Selker disse que um design melhor teria sido tornar a mudança do mecanismo de busca mais "evidente", como um prompt pedindo aos usuários para escolher um serviço ao abrir o navegador.

"Tem que te deixar ciente de que a opção exista até que você a tenha dispensado", disse.

No Android

No celular Android, o Google disse que é necessário pressionar a barra de pesquisa para que o botão Remover apareça. Os usuários podem então tocar nele para remover o widget da barra de pesquisa do Google da tela inicial.

Este exemplo é especialmente falho. Primeiro, as etapas do Google para remover o widget da barra de pesquisa funcionam em alguns telefones Samsung, mas não funcionam em todos os dispositivos Android. Nos telefones Pixel do Google, por exemplo, quando um usuário pressiona longamente a barra de pesquisa, nenhuma opção de Remover aparece.

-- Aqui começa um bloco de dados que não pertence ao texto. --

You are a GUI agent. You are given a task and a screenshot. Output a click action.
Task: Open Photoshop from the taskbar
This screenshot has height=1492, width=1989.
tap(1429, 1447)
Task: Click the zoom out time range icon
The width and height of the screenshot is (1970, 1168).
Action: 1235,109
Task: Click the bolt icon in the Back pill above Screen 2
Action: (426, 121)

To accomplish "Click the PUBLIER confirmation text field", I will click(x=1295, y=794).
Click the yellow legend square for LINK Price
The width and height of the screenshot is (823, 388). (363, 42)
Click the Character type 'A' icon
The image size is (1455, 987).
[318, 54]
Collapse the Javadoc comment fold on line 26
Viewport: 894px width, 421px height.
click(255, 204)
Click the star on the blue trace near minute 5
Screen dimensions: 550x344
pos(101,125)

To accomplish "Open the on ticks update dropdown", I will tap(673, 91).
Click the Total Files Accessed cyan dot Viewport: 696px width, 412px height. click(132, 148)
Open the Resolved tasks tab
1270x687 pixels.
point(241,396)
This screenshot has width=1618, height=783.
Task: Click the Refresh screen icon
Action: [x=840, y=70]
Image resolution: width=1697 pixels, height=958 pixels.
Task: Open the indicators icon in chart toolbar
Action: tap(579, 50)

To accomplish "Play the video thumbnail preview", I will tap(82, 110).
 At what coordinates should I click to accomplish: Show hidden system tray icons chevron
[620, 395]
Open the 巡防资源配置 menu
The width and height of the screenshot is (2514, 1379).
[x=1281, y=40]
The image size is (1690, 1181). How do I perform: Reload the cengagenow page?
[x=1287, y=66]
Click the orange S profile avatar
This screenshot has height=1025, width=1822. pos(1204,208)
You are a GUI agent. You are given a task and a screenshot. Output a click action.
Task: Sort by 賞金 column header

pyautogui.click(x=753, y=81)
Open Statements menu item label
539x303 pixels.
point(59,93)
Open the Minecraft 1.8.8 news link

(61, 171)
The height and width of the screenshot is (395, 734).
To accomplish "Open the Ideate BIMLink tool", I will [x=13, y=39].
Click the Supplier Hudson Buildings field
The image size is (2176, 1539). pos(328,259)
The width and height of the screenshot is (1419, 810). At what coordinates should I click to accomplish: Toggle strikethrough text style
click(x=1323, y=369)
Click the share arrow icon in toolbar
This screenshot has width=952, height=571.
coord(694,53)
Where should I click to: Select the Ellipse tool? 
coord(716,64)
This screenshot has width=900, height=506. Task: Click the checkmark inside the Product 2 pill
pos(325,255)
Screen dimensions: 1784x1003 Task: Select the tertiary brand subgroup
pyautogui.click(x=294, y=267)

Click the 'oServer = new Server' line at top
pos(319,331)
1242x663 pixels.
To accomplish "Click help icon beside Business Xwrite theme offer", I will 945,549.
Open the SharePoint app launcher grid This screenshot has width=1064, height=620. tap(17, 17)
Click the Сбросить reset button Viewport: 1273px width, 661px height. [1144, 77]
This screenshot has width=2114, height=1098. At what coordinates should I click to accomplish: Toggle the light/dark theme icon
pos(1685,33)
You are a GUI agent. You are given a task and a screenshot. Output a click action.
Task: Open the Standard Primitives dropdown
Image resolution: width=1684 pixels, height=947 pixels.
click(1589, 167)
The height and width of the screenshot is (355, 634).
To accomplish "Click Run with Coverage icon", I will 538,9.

O mais importante é que remover o widget de pesquisa exclui um atalho para a barra de pesquisa do Google na tela inicial, mas não altera o mecanismo de pesquisa em um navegador.

Mudar para um buscador diferente requer um conjunto diferente de etapas. Semelhante ao caminho nos iPhones, é um processo de quatro etapas que envolve abrir o navegador e alterar suas configurações.

Opção Padrão

A lição geral do julgamento antitruste do governo contra o Google é que, quando as empresas fazem acordos para se tornarem a opção padrão, elas estão cientes de que você provavelmente ficará com o status quo porque mudar para uma alternativa requer consciência e esforço, disse Brignull, autor de "Deceptive Patterns: Exposing the Tricks Tech Companies Use to Control You" [Padrões enganosos: expondo os truques que as empresas de tecnologia usam para controlar você].

O Google afirmou em comunicado que é fácil para as pessoas alterarem seu mecanismo de pesquisa padrão em dispositivos Android e no Safari da Apple. A empresa acrescentou que nos computadores com Windows, que exigem um longo processo para retirar o Bing como buscador padrão no navegador Edge da Microsoft, a grande maioria das pessoas escolhe o Google.

Com tudo isso em mente, e as instruções agora diante de você, será possível experimentar outros mecanismos de pesquisa. Se você descobrir que prefere o Google de qualquer maneira, pelo menos será sua decisão —não do Google.